Incident Language Localisation

Customers in different regions need updates in different languages. The pattern.

Identify language needs

Customer geographic distribution drives language requirements. Top 1-3 customer languages typically cover 80%+ of users; compliance may require specific languages, and internal teams may need different languages from customer-facing comms. The discipline is to identify the actual needs before translating anything.

Pre-translated templates

Pre-translated templates are the speed primitive for multilingual incident comms. Status page updates and customer emails for common scenarios get translated by professional translators ahead of time; only the specific facts get substituted at incident time, which saves minutes during the high-stakes window.

Native speaker review

Bad translations erode trust faster than English-only.

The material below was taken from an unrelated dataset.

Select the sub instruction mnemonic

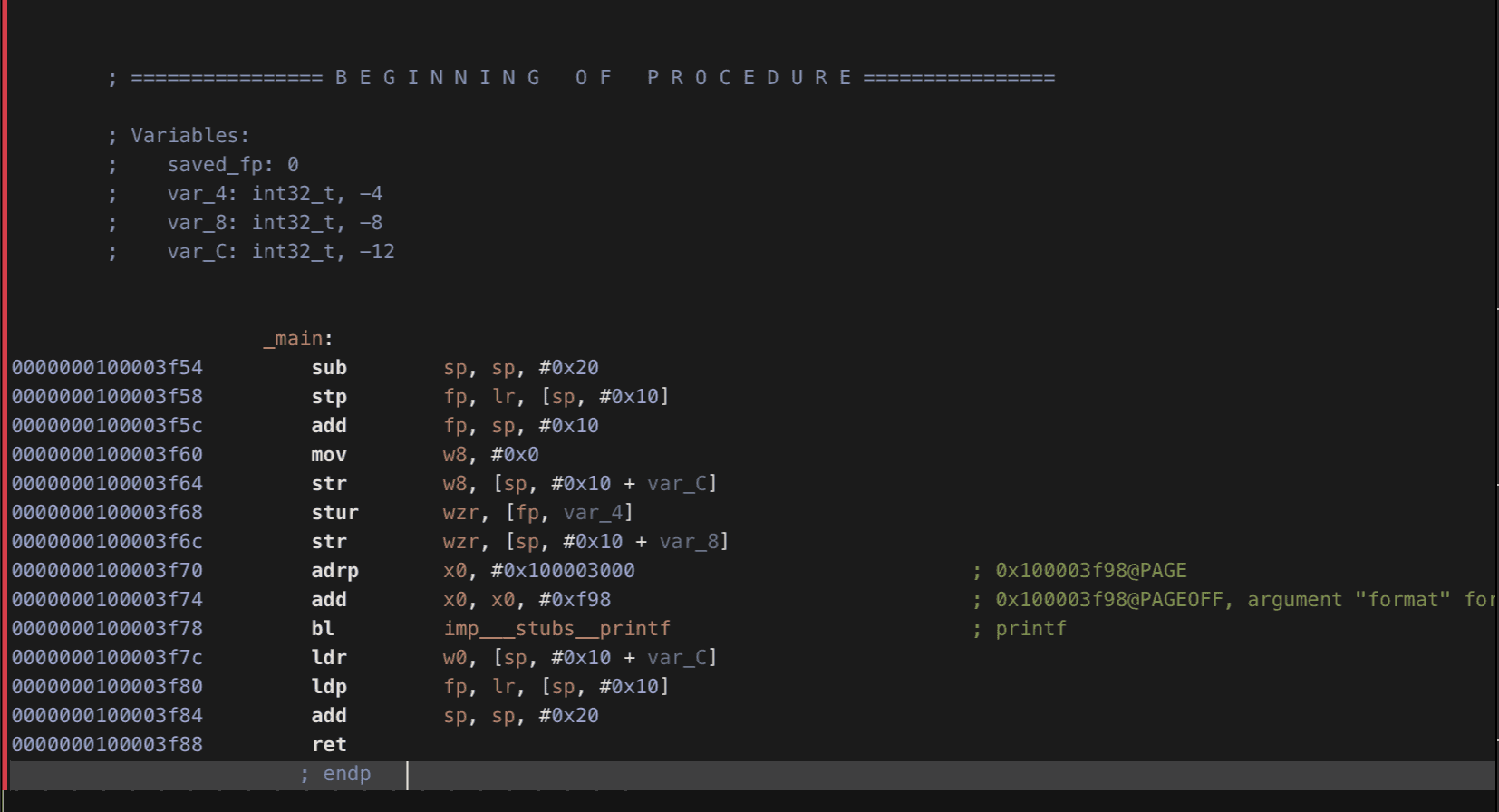point(329,368)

Initial translations get reviewed by native speakers; updates to templates get reviewed before deploy; low-stakes production notifications surface quality issues before they hit high-stakes incidents.

Automation patterns

Automation makes multilingual comms sustainable. Status page tools that support multiple languages natively, translation memory tools that reuse prior translations, and a hard rule against machine translation for incident comms because quality varies and high-stakes communication deserves human review.

Operating multilingual incident comms

Operating multilingual comms is an organisational discipline. On-call rotations include native speakers per shift for 24/7 multilingual coverage; some companies maintain a dedicated translator rotation; quarterly review of customer feedback per language identifies gaps before they become incidents.